Question

Show that the \(\mathrm{pH}\) at the halfway point of a titration of a weak acid with a strong base (where the volume of added base is half of that needed to reach the equivalence point) is equal to \(\mathrm{pK}_{a}\) for the acid.

Short answer

At the halfway point of a titration of a weak acid with a strong base, half the moles of weak acid have reacted with the strong base, forming an equal number of moles of its conjugate base. By using the acid dissociation constant (Ka) definition, we find that the concentration of \(H^{+}\) ions is equal to the Ka of the acid. This allows us to derive that the pH of the solution at the halfway point is equal to the pKa of the weak acid: \[pH = -\log{[H^{+}]} = -\log{K_{a}} = pK_{a}\].

Step-by-step solution

Write down the equations for the weak acid and strong base reactions

To understand the reactions occurring in the solution, let's identify the weak acid (HA) and the strong base (OH-), and write their respective equilibrium reactions: Weak acid dissociation: \[HA \rightleftharpoons H^{+} + A^{-}\] Strong base dissociation: \[OH^{-} \rightarrow O^{2-} + H^{+}\] In both reactions, we are interested in the production of \(H^{+}\) ions because that determines the pH of the solution.

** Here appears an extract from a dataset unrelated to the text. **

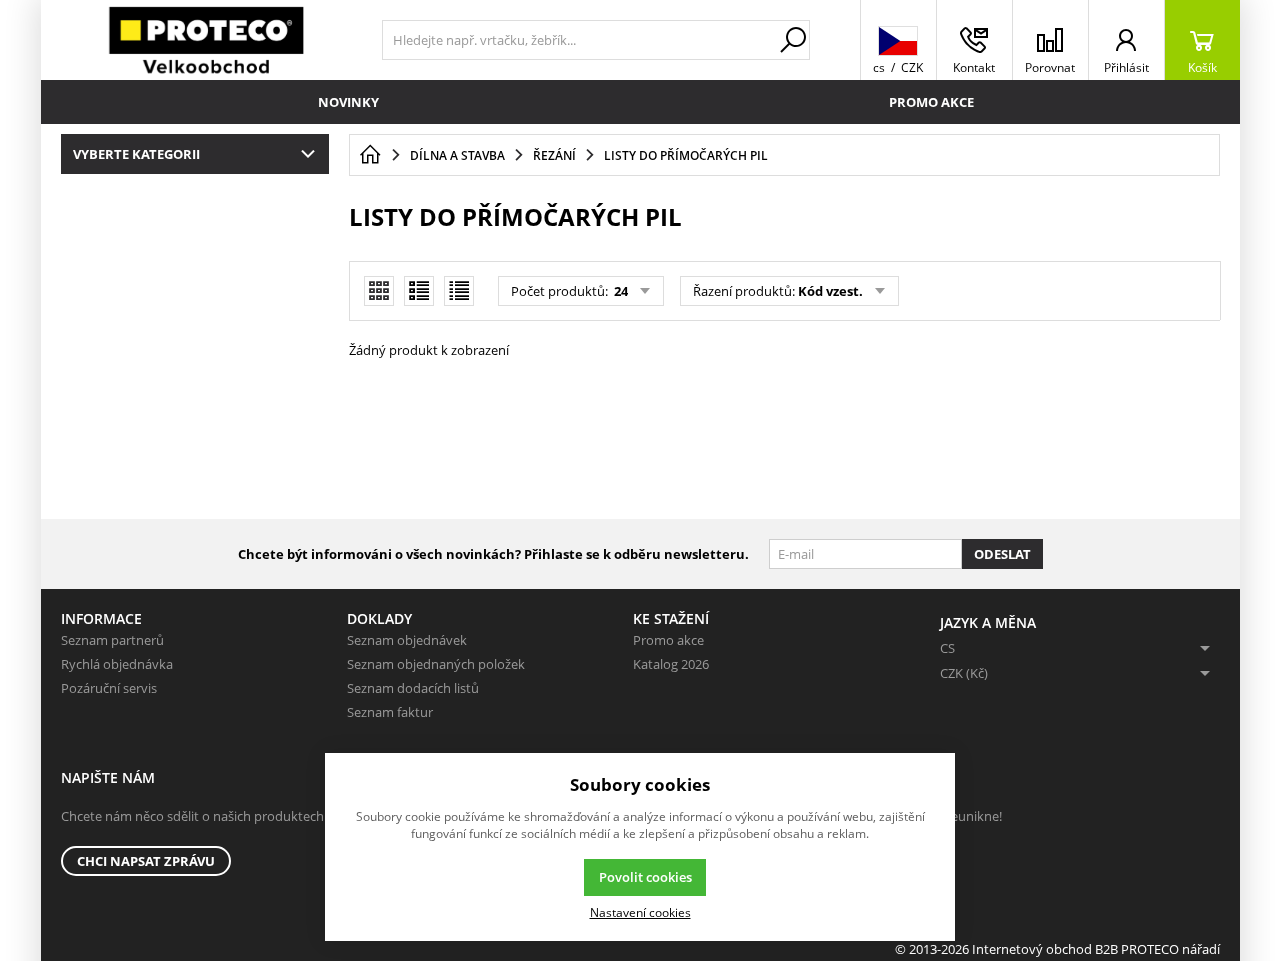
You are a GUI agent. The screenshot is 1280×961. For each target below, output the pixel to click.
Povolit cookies (645, 877)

Write down the definition of the acid dissociation constant

The acid dissociation constant (Ka) is defined as the equilibrium constant for the reaction of the weak acid (HA) with water: \[K_{a} = \frac{[H^{+}][A^{-}]}{[HA]}\] We will use this definition to find the concentration of \(H^{+}\) ions in the solution at the halfway point of the titration.

Determine the concentration of the weak acid at the halfway point

At the halfway point of the titration, the moles of strong base added equal half the moles of weak acid initially present in the solution. This means that half the moles of weak acid have reacted with the strong base, forming an equal number of moles of its conjugate base (A-). Thus, at the halfway point: \[[HA] = [A^{-}]\] \[x = \frac{[HA_{o}]}{2}\] Where \(x\) represents the moles of the weak acid reacted, and \([HA_{o}]\) is the initial concentration of the weak acid.

Use the Ka definition to find the concentration of H+ ions

Since we know that at the halfway point, \([HA] = [A^{-}]\), we can use the acid dissociation constant equation to find the \(H^{+}\) ion concentration: \[K_{a} = \frac{[H^{+}][A^{-}]}{[HA]}\] \[K_{a} = \frac{[H^{+}](\frac{[HA_{o}]}{2})}{\frac{[HA_{o}]}{2}}\] Simplifying the equation: \[[H^{+}] = K_{a}\]

Calculate the pH and pKa

Now that we have the concentration of \(H^{+}\) ions, we can use the definition of pH to find the pH of the solution: \[pH = -\log{[H^{+]}\] Similarly, we can define pKa as: \[pK_{a} = -\log{K_{a}}\] Since we know that \([H^{+}] = K_{a}\), the pH of the solution at the halfway point of the titration should be equal to the pKa of the weak acid: \[pH = -\log{[H^{+}]} = -\log{K_{a}} = pK_{a}\] Thus, we have shown that the pH at the halfway point of a titration of a weak acid with a strong base is equal to the pKa for the acid.